* **TRY IT**: In the entries below, find the line containing "Click the UARFCN 10087 field" and the line containing "This screenshot has height=347, width=789.". Copy those two lines and everything between them exactly, without the pictures.

* **DATA FOR THIS TASK**:
▼
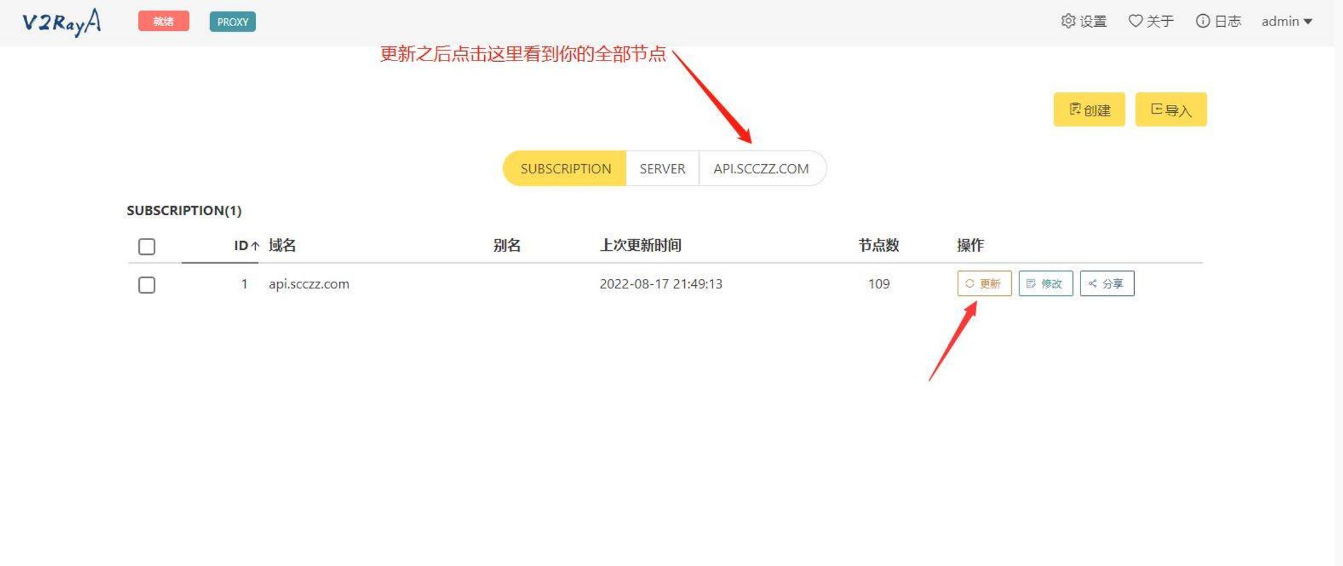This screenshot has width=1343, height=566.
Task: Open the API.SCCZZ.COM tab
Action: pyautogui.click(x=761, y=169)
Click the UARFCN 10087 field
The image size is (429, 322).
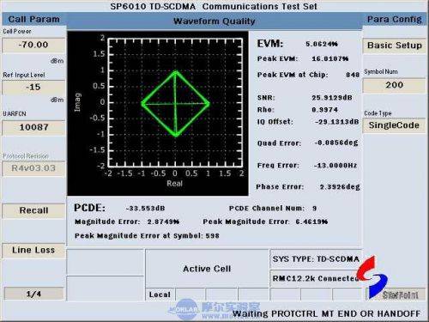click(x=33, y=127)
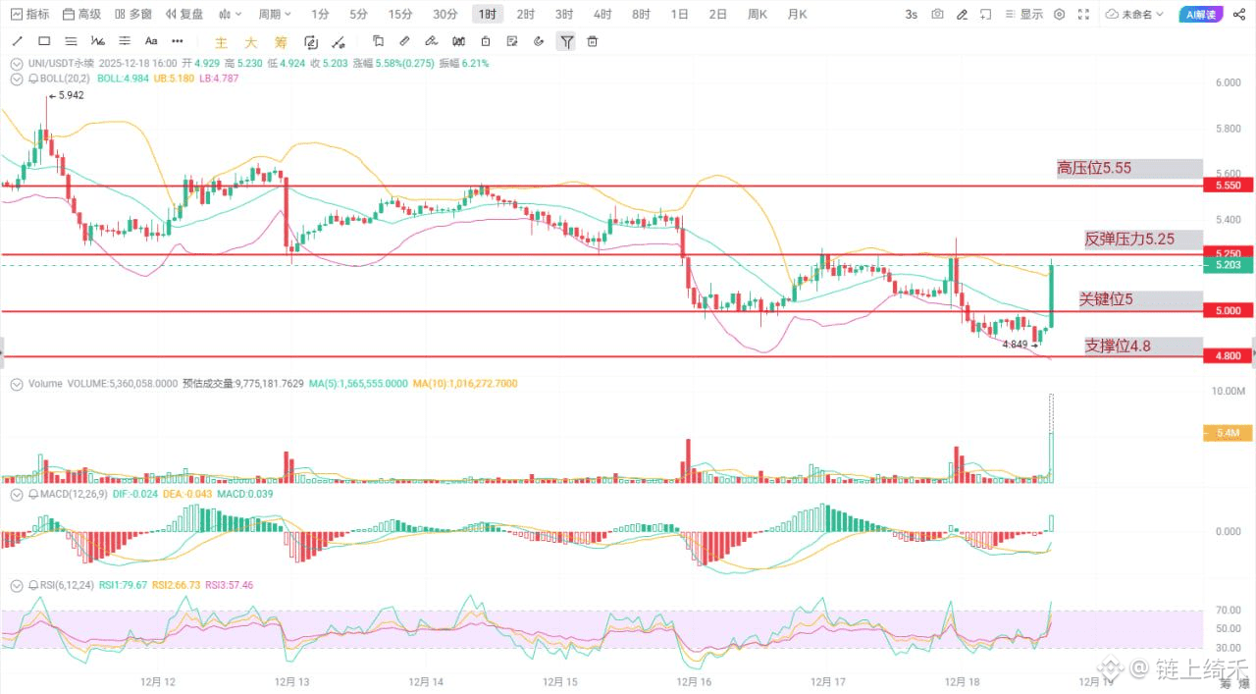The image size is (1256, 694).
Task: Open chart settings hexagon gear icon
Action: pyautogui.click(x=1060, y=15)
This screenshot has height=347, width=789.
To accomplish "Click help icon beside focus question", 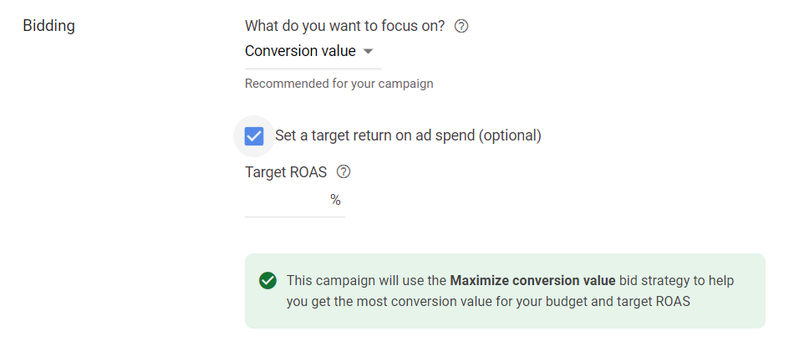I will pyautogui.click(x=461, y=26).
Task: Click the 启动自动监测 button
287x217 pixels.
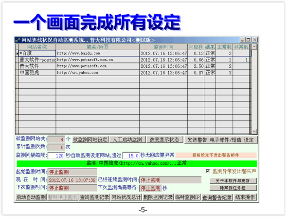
▲
* **TASK RESULT**:
Click the UARFCN 10087 field
The image size is (429, 322).
click(x=33, y=127)
The image size is (1256, 694).
Task: Open chart settings hexagon gear icon
Action: pyautogui.click(x=1060, y=15)
This screenshot has height=347, width=789.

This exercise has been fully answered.